Segmented HAPlotype Estimation & Imputation Tool * Authors : Olivier Delaneau, Jared O'Connell, Jean-François Zagury, Jonathan Marchini * Contact : send an email to the OXSTATGEN mail list https://www.jiscmail.ac.uk/cgi-bin/webadmin?A0=OXSTATGEN * Webpage : https://mathgen.stats.ox.ac.uk/shapeit * Version : v2.r837 * Date : 08/01/2018 22:13:07 * LOGfile : [180108_chr10.alignments.log]
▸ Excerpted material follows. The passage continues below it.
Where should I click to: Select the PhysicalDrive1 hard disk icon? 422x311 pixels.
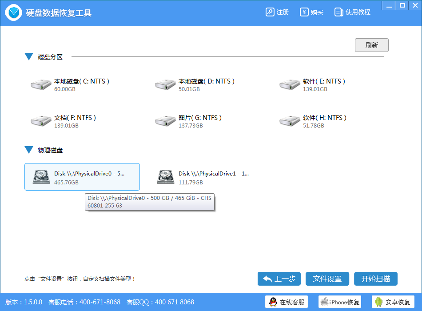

MODE -summarise : GENERATING SUMMARY STATISTICS OF THE INPUT DATA * Autosome (chr1 ... chr22) * Reference panel of haplotypes used
Parameters : * Seed : 1515467587 * Parallelisation: 1 threads * Ref allele is NOT aligned on the reference genome
Reading site list in [lifted010818.10.map] * 25649 sites included
Reading sample list and genotypes in [lifted010818.10.ped] where missing-code = [0] * 4028 samples included * 4028 unrelateds / 0 duos / 0 trios in 4028 different families
Reading sample list [/ysm-gpfs/datasets/genomes/1000Genomes/1000GP_Phase3/1000GP_Phase3/1000GP_Phase3.sample] * 5008 reference haplotypes included
Reading SNPs in [/ysm-gpfs/datasets/genomes/1000Genomes/1000GP_Phase3/1000GP_Phase3/1000GP_Phase3_chr10.legend.gz] * 224 reference panel sites included * 4013234 reference panel sites excluded
ERROR: Reference and Main panels are not well aligned: * #Missing sites in reference panel = 24873 * #Misaligned sites between panels = 552 * #Multiple alignments between panels = 0
Have you solved the problem? I also encountered the same problem. look forward to your reply
I have been trying to solve this same issue for about 2 weeks now. I have done some troubleshooting and the positions in my sample file are in the haplotype reference panel. I can’t figure how my reference and main panels can be misaligned when they have 80% of the same sites between the two of them (according to my tests with my own scripts).
I had a data set with unknown human genome assembly. I figure out it by intersecting the positions taken from dbSNP130 (hg18) and dbSNP150 (hg19). With incorrect assembly only 0.9% of positions were in common. According to SHAPEIT -check, you have 0.9% of SNPs in reference. Why not to double check the assemblies of data and reference panel?